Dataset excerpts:
———
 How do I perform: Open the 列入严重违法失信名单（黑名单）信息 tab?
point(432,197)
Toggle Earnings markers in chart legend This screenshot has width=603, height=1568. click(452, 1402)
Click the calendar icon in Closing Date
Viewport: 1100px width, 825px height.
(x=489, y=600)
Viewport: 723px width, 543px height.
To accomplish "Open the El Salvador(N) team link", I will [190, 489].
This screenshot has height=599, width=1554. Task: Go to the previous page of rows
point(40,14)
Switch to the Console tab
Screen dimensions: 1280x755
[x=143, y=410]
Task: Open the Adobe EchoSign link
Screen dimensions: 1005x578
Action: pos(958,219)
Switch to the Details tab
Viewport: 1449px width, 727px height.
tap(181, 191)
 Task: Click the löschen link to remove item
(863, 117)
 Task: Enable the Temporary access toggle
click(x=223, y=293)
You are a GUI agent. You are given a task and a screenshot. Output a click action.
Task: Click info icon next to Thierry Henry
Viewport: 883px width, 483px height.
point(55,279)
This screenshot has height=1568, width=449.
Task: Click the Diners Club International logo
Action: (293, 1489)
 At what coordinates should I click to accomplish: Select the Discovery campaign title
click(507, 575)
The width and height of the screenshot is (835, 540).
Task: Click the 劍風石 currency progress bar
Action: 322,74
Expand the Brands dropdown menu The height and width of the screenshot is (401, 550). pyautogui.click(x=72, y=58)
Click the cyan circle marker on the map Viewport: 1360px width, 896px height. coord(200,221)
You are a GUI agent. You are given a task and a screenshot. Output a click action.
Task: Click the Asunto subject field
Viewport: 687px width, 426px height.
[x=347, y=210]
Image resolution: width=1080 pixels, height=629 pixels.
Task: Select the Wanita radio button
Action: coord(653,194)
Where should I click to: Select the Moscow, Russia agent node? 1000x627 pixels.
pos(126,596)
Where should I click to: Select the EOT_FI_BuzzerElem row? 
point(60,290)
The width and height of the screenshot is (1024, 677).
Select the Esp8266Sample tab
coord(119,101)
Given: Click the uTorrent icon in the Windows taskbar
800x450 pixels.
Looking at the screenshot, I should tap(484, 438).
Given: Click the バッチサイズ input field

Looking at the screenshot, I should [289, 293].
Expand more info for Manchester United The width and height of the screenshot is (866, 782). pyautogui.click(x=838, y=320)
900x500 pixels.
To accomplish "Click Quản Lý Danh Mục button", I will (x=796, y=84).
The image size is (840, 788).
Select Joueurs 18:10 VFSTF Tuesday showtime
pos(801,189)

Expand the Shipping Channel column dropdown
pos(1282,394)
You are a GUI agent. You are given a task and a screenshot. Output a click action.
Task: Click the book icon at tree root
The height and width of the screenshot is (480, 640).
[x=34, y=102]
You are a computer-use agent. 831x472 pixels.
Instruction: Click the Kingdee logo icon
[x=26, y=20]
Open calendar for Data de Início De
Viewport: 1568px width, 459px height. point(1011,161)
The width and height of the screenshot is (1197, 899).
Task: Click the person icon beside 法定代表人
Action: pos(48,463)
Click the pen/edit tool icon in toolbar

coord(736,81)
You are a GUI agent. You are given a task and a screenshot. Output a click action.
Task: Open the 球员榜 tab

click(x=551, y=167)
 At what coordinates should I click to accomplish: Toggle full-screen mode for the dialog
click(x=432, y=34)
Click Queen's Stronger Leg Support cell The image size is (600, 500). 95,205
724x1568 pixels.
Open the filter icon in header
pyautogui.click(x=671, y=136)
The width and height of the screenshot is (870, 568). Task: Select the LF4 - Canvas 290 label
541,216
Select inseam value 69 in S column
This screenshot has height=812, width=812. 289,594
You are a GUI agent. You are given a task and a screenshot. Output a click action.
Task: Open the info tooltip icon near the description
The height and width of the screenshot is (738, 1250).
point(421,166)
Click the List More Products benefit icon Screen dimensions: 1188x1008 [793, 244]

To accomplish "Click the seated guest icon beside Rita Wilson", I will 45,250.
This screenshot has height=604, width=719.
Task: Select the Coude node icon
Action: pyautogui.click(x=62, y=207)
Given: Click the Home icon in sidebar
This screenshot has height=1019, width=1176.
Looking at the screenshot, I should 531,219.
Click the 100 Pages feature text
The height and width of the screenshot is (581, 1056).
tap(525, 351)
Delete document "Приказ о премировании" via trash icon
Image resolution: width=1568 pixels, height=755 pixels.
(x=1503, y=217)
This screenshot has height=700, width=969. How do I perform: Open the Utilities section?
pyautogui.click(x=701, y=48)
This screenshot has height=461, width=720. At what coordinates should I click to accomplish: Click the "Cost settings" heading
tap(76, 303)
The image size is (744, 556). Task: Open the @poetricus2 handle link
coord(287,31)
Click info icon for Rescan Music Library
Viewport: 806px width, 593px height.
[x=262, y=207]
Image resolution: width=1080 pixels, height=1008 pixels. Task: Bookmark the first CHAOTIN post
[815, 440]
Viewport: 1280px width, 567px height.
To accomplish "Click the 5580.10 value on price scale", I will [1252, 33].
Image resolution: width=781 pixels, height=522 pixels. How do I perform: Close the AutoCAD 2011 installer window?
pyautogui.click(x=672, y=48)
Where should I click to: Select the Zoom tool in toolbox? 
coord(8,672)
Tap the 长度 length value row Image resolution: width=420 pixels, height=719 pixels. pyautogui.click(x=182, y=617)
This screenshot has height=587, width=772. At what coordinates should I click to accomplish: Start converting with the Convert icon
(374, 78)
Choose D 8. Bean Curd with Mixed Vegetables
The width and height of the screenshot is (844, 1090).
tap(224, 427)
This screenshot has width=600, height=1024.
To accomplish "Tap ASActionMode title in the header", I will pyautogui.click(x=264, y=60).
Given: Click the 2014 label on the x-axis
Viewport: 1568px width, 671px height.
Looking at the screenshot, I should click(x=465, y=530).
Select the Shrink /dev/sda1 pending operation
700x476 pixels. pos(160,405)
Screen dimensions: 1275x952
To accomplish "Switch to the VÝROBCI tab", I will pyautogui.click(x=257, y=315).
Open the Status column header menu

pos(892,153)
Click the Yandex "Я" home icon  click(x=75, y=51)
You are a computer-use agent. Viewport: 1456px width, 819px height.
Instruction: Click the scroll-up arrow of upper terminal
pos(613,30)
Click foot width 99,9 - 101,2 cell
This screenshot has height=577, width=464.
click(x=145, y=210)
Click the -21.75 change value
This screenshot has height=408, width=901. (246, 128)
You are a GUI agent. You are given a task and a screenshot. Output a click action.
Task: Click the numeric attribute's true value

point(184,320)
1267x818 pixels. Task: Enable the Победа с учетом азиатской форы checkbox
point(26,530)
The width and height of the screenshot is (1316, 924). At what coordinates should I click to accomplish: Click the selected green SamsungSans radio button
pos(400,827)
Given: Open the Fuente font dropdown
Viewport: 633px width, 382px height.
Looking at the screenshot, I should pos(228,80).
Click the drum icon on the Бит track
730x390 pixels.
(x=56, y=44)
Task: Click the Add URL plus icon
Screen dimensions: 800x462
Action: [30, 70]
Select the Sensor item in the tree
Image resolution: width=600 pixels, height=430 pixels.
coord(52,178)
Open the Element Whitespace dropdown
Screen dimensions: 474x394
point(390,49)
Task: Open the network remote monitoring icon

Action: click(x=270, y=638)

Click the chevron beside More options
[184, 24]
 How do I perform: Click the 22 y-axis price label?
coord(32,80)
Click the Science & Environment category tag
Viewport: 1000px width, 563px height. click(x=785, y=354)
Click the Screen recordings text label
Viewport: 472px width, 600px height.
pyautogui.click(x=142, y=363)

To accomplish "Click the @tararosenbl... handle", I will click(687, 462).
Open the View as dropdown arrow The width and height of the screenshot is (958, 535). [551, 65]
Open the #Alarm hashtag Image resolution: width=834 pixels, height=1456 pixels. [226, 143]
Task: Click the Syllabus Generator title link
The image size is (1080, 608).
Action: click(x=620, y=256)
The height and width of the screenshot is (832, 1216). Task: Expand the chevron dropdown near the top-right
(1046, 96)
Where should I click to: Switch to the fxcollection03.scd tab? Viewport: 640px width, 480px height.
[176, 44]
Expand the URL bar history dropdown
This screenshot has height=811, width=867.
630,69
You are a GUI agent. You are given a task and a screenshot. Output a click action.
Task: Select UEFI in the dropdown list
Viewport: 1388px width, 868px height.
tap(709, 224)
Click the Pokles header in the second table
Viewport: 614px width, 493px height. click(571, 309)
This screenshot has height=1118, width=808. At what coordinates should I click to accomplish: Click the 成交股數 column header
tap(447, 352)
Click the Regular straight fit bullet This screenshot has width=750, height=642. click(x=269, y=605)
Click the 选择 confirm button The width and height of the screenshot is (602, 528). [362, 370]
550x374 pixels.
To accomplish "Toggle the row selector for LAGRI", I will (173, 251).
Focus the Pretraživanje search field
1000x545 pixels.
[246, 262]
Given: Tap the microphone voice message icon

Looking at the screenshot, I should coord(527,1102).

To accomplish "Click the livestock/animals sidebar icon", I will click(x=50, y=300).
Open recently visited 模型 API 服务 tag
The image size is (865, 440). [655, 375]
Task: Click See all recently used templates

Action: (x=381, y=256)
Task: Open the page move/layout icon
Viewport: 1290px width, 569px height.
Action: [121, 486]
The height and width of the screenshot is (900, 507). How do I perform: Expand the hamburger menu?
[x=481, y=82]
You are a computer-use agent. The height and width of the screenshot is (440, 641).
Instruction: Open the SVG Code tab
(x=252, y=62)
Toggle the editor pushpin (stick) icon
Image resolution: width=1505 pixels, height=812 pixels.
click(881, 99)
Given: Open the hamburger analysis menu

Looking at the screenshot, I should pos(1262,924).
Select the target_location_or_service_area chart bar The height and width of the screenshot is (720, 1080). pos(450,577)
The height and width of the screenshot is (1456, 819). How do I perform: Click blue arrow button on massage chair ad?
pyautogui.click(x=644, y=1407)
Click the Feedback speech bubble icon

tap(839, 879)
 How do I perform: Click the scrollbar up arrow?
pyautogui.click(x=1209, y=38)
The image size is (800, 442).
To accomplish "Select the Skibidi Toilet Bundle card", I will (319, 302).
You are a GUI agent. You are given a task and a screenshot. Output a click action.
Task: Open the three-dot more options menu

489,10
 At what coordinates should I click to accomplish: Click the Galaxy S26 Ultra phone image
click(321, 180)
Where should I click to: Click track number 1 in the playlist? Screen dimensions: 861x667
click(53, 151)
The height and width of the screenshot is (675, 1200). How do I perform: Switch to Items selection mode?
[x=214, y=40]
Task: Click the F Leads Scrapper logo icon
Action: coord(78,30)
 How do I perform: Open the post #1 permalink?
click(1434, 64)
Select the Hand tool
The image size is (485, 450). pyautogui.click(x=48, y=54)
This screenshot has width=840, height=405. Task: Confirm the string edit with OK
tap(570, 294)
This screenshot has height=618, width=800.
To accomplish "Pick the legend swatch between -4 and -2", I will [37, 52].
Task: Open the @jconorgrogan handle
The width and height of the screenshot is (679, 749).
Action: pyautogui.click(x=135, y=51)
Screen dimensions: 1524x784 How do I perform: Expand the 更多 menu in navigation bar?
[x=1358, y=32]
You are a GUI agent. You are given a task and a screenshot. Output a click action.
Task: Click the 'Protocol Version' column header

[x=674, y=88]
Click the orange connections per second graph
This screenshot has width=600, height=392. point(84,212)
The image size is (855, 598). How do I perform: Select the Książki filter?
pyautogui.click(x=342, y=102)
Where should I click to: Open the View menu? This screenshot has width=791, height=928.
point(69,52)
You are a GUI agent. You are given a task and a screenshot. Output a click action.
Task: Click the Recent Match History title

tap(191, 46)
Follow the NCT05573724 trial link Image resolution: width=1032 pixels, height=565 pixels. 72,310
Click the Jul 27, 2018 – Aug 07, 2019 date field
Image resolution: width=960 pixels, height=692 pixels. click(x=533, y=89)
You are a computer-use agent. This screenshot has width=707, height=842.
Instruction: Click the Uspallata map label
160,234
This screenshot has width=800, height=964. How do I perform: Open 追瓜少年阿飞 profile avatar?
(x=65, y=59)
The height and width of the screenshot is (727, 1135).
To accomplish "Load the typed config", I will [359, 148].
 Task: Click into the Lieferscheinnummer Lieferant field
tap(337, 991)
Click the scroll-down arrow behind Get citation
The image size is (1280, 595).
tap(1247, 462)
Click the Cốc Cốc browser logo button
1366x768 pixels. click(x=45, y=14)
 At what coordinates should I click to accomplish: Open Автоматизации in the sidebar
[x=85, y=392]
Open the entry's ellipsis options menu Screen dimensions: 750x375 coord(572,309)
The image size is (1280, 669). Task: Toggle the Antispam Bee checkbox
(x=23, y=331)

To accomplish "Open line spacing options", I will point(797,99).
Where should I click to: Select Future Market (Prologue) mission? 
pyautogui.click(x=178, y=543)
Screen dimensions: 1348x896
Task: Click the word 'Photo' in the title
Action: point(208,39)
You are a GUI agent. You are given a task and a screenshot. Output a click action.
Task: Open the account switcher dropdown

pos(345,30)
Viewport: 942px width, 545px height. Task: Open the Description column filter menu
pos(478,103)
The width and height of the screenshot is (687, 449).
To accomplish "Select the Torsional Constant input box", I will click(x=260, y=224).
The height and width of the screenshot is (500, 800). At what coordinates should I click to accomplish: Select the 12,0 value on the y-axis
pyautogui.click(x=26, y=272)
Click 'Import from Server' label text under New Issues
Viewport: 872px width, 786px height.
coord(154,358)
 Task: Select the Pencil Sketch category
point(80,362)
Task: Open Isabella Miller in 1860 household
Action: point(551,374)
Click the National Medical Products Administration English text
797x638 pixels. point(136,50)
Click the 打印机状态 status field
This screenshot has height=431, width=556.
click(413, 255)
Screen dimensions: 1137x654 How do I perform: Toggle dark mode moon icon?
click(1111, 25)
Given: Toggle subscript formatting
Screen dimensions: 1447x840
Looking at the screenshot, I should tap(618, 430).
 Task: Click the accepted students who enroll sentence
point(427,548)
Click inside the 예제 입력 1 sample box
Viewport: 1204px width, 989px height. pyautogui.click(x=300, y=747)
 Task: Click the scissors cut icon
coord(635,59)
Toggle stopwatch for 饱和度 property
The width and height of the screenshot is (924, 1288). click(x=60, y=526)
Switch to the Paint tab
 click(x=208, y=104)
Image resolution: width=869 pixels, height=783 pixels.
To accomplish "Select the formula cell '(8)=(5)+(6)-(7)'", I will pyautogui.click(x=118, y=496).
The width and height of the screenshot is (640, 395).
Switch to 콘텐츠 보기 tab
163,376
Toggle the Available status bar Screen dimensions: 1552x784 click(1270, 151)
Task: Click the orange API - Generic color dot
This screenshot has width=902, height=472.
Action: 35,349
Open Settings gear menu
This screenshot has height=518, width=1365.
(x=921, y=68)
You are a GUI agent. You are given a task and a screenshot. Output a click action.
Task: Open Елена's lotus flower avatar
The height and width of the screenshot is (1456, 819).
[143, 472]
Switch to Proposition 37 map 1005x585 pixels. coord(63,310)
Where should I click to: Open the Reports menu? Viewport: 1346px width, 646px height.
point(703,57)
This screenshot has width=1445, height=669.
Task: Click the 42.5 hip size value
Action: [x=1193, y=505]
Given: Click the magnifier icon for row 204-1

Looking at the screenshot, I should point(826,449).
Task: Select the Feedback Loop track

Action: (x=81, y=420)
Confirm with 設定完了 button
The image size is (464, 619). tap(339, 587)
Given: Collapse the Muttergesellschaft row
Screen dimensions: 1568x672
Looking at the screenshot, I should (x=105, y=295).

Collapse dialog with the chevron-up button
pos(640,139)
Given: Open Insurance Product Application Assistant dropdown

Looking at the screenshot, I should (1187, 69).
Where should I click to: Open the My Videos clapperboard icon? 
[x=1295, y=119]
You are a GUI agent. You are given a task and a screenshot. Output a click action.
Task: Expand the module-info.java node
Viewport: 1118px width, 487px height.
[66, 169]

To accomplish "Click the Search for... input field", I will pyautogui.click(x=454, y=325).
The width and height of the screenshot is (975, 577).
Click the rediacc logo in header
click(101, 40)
———
EXERCISE GOAL:
Please list every line of the records that contains "chart".

RESPONSE BELOW:
Toggle Earnings markers in chart legend This screenshot has width=603, height=1568. click(452, 1402)
Select the target_location_or_service_area chart bar The height and width of the screenshot is (720, 1080). pos(450,577)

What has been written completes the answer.